Covid-19: Call for urgent mental health research to support people

Covid-19: Urgent mental health research needed to support people Credit: Peter Morrison/PA

Mental health and brain research must be a higher priority in the response to the coronavirus outbreak, scientists have said.

They are calling for urgent real-time monitoring of mental health to be rolled out in the UK, and across the world.

In a paper published in Lancet Psychiatry, the researchers say frontline medical staff and vulnerable groups must be a priority for support.

The experts say that apps and digitally delivered programmes must be designed to protect people’s mental health during the Covid-19 lockdown.

They add that their paper highlights a vital need to tackle the harmful impacts of the pandemic on mental health and potentially the brain.

The 24 report authors write: “It is already evident that the direct and indirect psychological and social effects of the coronavirus disease 2019 (Covid-19) pandemic are pervasive and could affect mental health now and in the future.”

The paper calls for more widespread mental health monitoring and better ways to protect against, and treat, mental ill health – both of which will require new funding and better coordination.

According to an Ipsos Mori poll of 1099 members of the UK public, and a survey of 2198 people by the UK mental health research charity, MQ, the public already has substantial concerns about mental health in relation to coronavirus.

Both surveys were carried out in late March, the week lockdown measures were announced, to inform the Lancet Psychiatry paper.

They suggest the public had specific concerns related to Covid-19 including increased anxiety, fear of becoming mentally unwell, access to mental health services and the impact on mental wellbeing.

Paper author Professor Emily Holmes from the Department of Psychology, Uppsala University in Sweden, said: “We are all dealing with unprecedented uncertainty and major changes to the way we live our lives as a result of the coronavirus pandemic.

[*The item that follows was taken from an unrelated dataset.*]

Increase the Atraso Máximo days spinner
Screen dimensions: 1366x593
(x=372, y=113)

“Our surveys show these changes are already having a considerable impact on our mental health.

“Governments must find evidence-based ways to boost the resilience of our societies and find ways to treat those with mental ill health remotely to come out of this pandemic in good mental health.

“Frontline medical staff and vulnerable groups such as the elderly and those with serious mental health conditions must be prioritised for rapid mental health support.”

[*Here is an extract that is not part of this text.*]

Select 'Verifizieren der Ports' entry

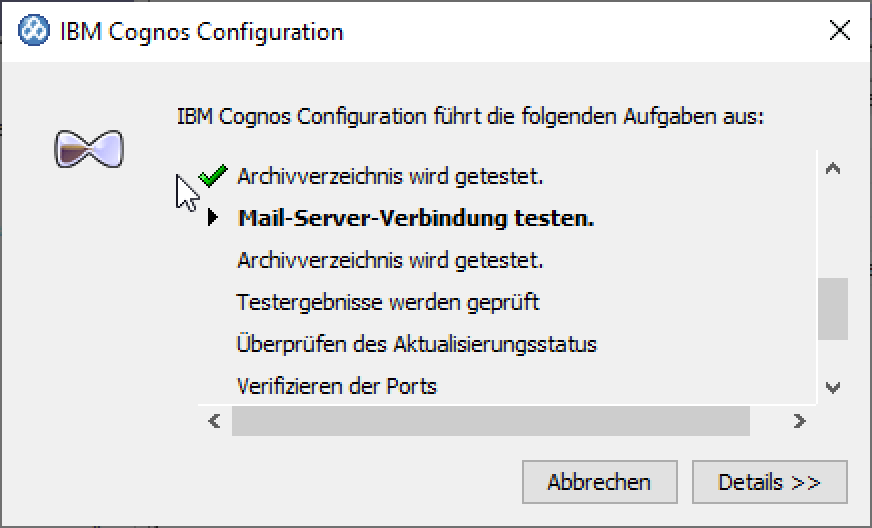click(337, 386)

The paper also calls for the rapid roll out of evidence-based programmes and treatments, which can be accessed by computer, mobile phone or other remote ways, to treat mental health conditions and increase resilience to keep people mentally healthy.

The expert group, which was established and supported by the Academy of Medical Sciences and the mental health research charity, MQ, came together to create the road map they have published.

Professor Matthew Hotopf is vice dean research at King’s College London’s Institute of Psychiatry Psychology and Neuroscience and director NIHR Maudsley Biomedical Research Centre and one of the paper authors.

He said: “Knowing what is happening in real time will allow us to respond by designing more user friendly and effective ways to promote good mental health while people are in their homes.

“Above all, however, we want to stress that all new interventions must be informed by top notch research to make sure they work.”

While Rory O’Connor, professor of health psychology at the University of Glasgow, and one of the paper authors said: “Increased social isolation, loneliness, health anxiety, stress and an economic downturn are a perfect storm to harm people’s mental health and wellbeing.

“If we do nothing we risk seeing an increase in mental health conditions such as anxiety and depression, and a rise in problem behaviours such as alcohol and drug addiction, gambling, cyberbullying or social consequences such as homelessness and relationship breakdown.

“The scale of this problem is too serious to ignore, both in terms of every human life that may be affected, and in terms of the wider impact on society.

“Despite this situation making some of us feel trapped, it shouldn’t make us feel powerless, we can make a difference if we act now.

“We are calling on funding bodies, research institutes and policy to act now to limit the impact the pandemic has on all our lives.”